The two entitlements – one for the elderly and one for low-income Americans - have kept generations of seniors in their homes and extended life-saving insurance protections to poor children and families. The share of uninsured seniors, which was 48% in 1962, is now less than 2%.
Yet, the two programs today look far different than they did in 1965, as Democrats and Republicans have each expanded and reshaped them over the last five decades.
The evolution has been at times contentious, and often unexpected, with GOP presidents presiding over some of the biggest expansions of the government healthcare plans.
That history may offer clues about what lies ahead for the sweeping health law that President Obama enacted in 2010.
"It will be very hard to pick apart the Affordable Care Act," said Commonwealth Fund President Dr. David Blumenthal, who has written extensively about U.S. healthcare history. "But I expect there will be efforts to reduce its scope and to expand it.… That tension will shape the law for generations to come."
Not unlike the 2010 law, Medicare and Medicaid were the product of years-long political battling, intense industry lobbying and hyperbolic rhetoric, including charges from the American Medical Assn. and other critics that a government health plan for the elderly would pave the way to communism.
"The attacks were vicious," said Julian Zelizer, a Princeton historian and author of a recent book about how Medicare and other Great Society programs were crafted in the mid-'60s.
To mollify opponents, the architects of Medicare and Medicaid deliberately limited the two programs at first.
Medicare, for example, didn't cover prescription drugs. It didn't even set medical fees, allowing physicians to set their own rates.
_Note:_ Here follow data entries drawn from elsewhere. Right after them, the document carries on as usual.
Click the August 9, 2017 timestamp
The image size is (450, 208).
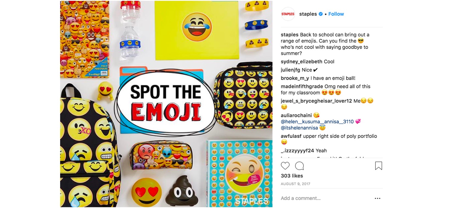(295, 184)
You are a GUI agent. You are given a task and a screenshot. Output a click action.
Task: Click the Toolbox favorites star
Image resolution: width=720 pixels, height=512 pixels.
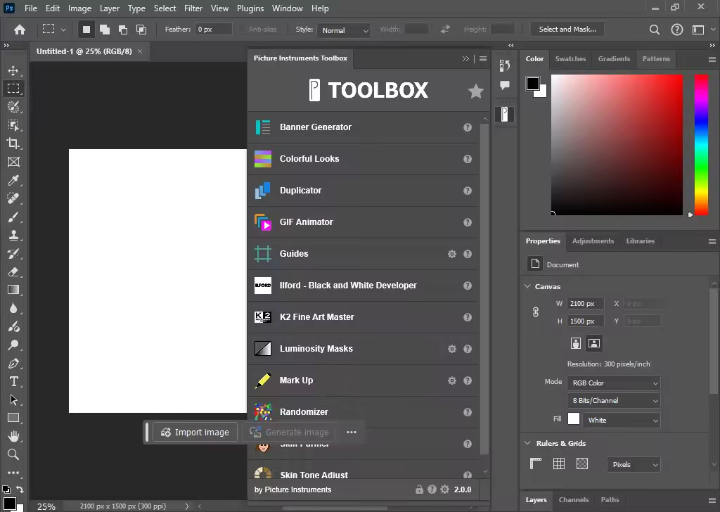tap(476, 91)
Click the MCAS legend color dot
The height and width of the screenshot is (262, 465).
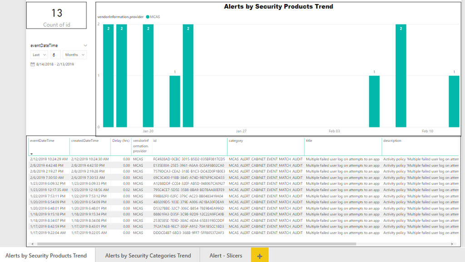148,17
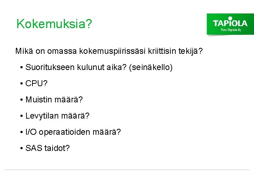Click the 'Muistin määrä?' bullet text
This screenshot has height=190, width=254.
[x=54, y=100]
For its part, Medicaid, which was run by states, was initially envisioned only as coverage for very low-income mothers and children receiving cash welfare.
And federal lawmakers gave states broad discretion whether to even set up a program. (It was not until 1982, when Arizona joined, that all 50 states adopted Medicaid.)
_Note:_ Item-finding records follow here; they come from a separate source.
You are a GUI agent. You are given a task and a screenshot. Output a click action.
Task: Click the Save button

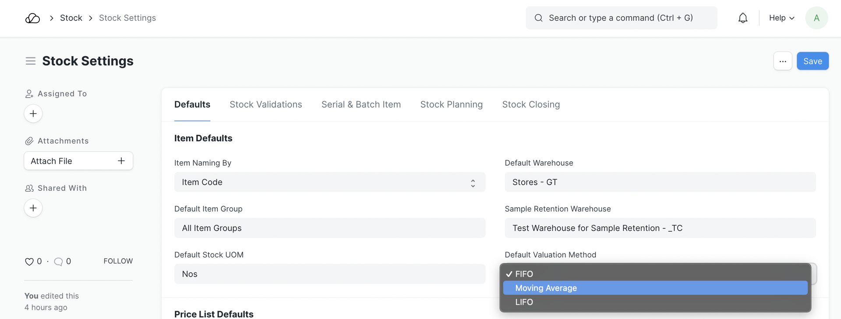[812, 61]
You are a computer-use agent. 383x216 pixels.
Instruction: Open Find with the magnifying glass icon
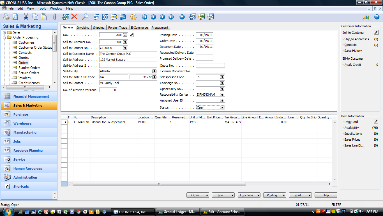85,17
"For years, it was a poor program for poor people," said Columbia University's Michael Sparer, a leading Medicaid scholar. "It was really an afterthought."
It didn't remain so. Medicaid, which covered fewer than 20 million people in 1970, now insures close to 70 million, as state and federal officials from both political parties collaborated over the years to steadily make more Americans eligible.
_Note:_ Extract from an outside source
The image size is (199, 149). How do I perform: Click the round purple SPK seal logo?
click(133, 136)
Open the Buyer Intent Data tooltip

Through the '80s, for example, Southern governors who were worried about high infant mortality pushed Democrats and Republicans in Washington to bring pregnant women and more children into the program.
In the '90s, children from working-class families were brought into government coverage as President Clinton, a Democrat, and congressional Republicans created the State Children's Health Insurance Program.
Some states went further still, expanding government coverage to poor adults without children, a population shut out of Medicaid in most states.
The Affordable Care Act extended these protections again, as 30 states have now elected to take federal aid made available by the law to insure childless adults.
Medicare, which now covers about 55 million people, has added new groups too, including disabled Americans.
It has also added benefits. In 2003, President George W. Bush, a Republican, pushed through a prescription drug benefit, the single largest expansion of services in Medicare's history.
Republicans also have battled with Democrats for more use of commercial insurers in Medicare, a campaign that led to the steady expansion of the Medicare Advantage program. (A similar development has unfolded in Medicaid, which relies increasingly on private managed care companies to administer coverage.)
Even more profoundly, Medicare abandoned its hands-off approach to physicians and hospitals, starting most dramatically under another Republican, President Reagan.
Since the '80s, the federal government has used its power as the largest single payer for healthcare to drive medical providers around the country to improve quality and efficiency.
"We've had Republican presidents expanding benefits and imposing cost controls," said University of North Carolina political scientist Jonathan Oberlander, a Medicare authority. "The politics of Medicare aren't entirely predictable."
Today, Medicare and Medicaid are behemoths, covering one in three Americans with a combined annual budget of more than $1 trillion.
The rising tab is a persistent source of concern, particularly for conservatives. But the programs remain very popular.
More than three-quarters of Americans in a recent nationwide poll by the Kaiser Family Foundation said Medicare is "very important." Nearly two-thirds said the same about Medicaid.
Whether the Affordable Care Act will follow a similar trajectory remains unclear.
Unlike Medicare and Medicaid, which were ultimately backed by Republicans and implemented with relatively little controversy, the 2010 law remains deeply polarizing, even five years after its enactment.
But around the country, there are some signs that GOP officials are quietly making accommodations, and even putting a conservative stamp on elements of the law, such as the Medicaid expansion.
"Once you have government insurance programs, they tend to stay around," said Oberlander. "Lots of people have screamed about socialized medicine over the years, yet on marched Medicare and Medicaid."